Pick out every line in the listing below that contains the word "screenshot" and copy those lines without changes.
#### SOURCE MATERIAL
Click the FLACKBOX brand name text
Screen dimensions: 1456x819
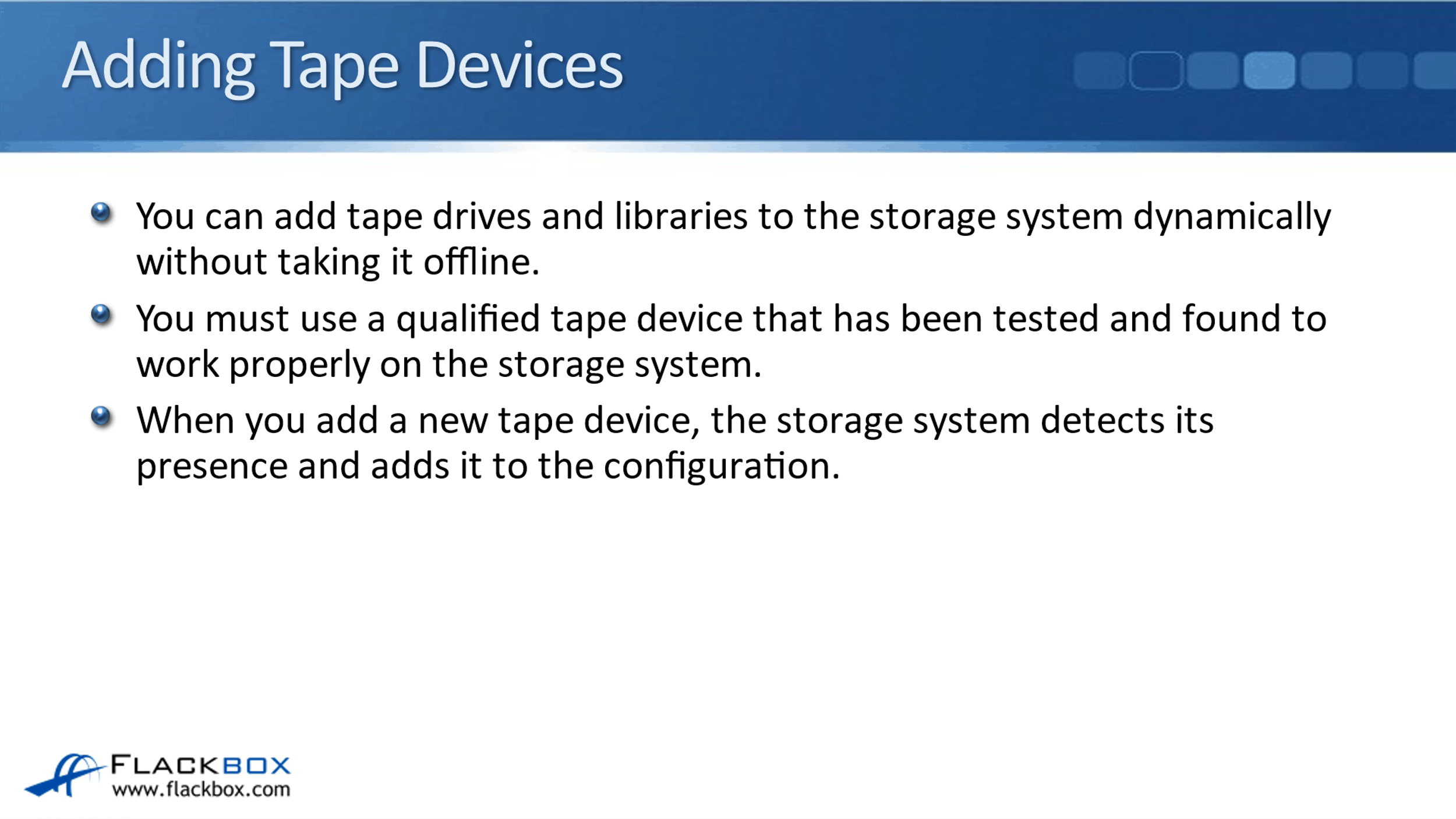click(x=200, y=765)
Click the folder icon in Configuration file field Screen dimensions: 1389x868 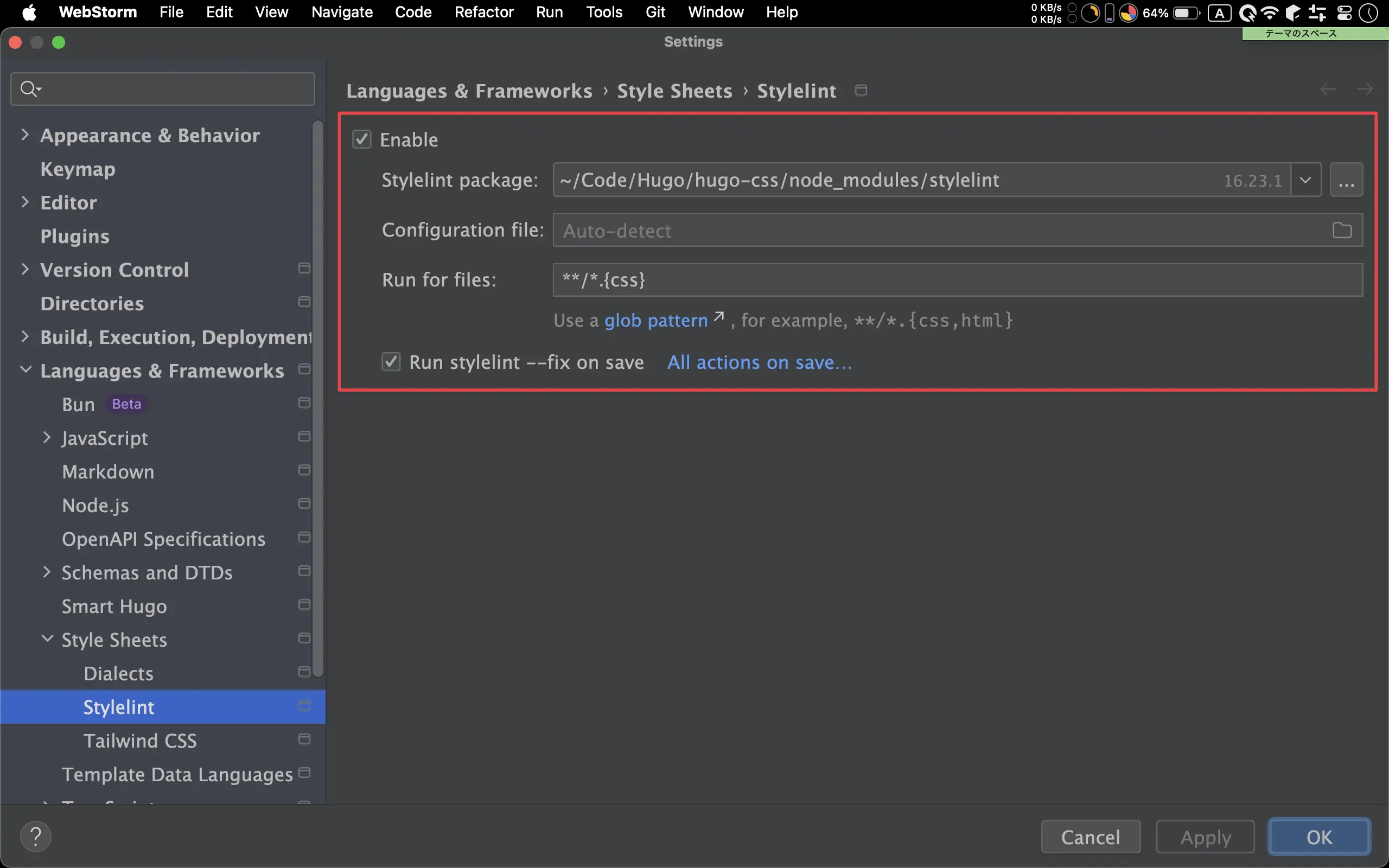pyautogui.click(x=1341, y=230)
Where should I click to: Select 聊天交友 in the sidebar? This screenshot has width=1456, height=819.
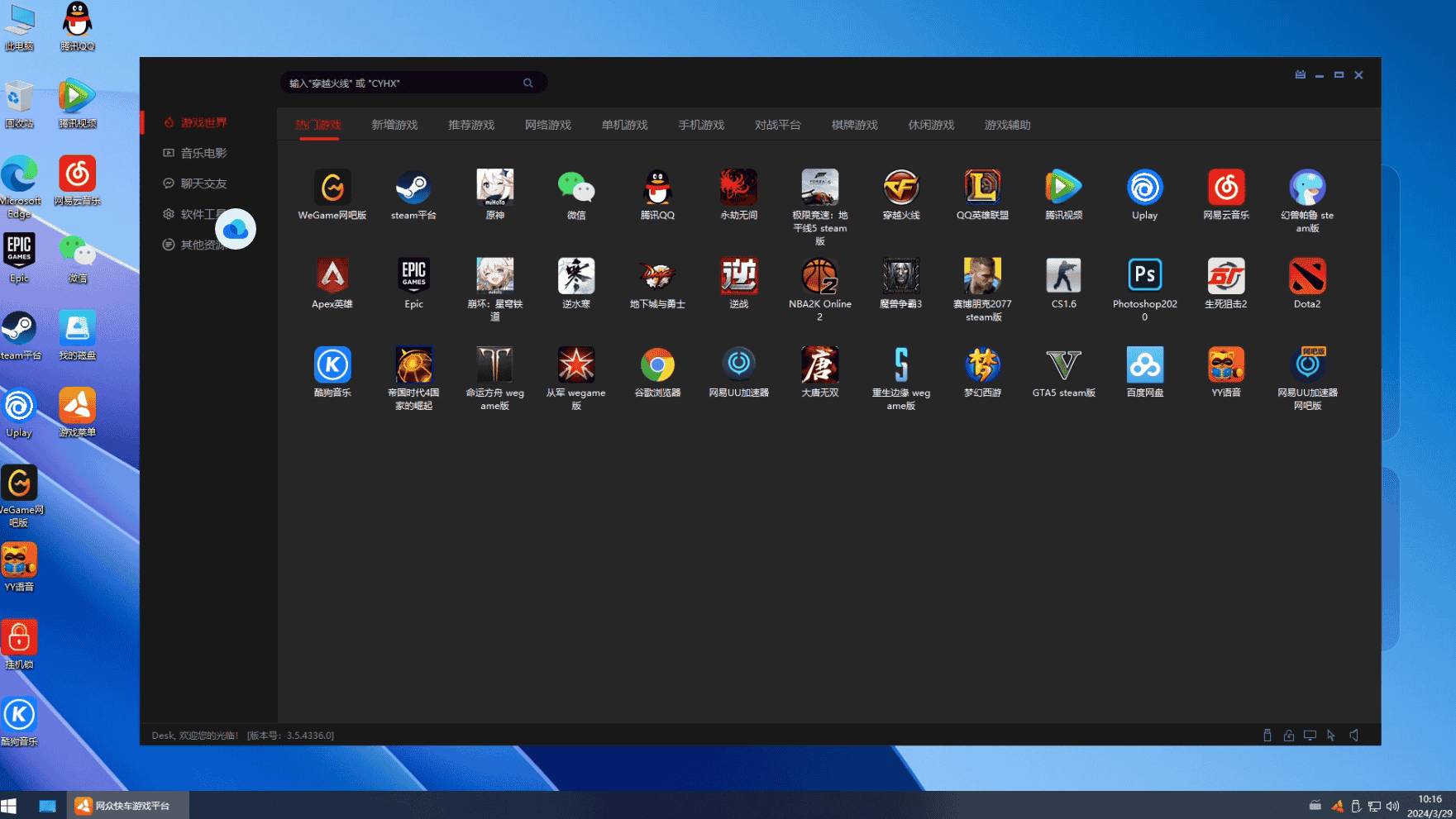click(203, 183)
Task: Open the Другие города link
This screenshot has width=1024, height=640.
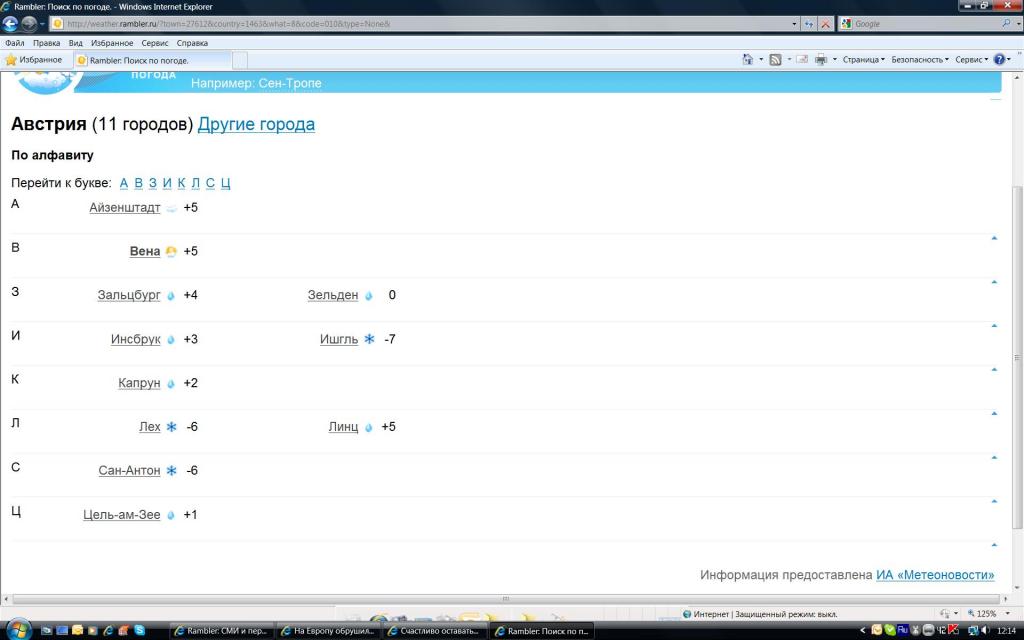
########
OUTPUT:
Where should I click to: Select 聊天交友 in the sidebar? This screenshot has width=1456, height=819.
This screenshot has width=1024, height=640.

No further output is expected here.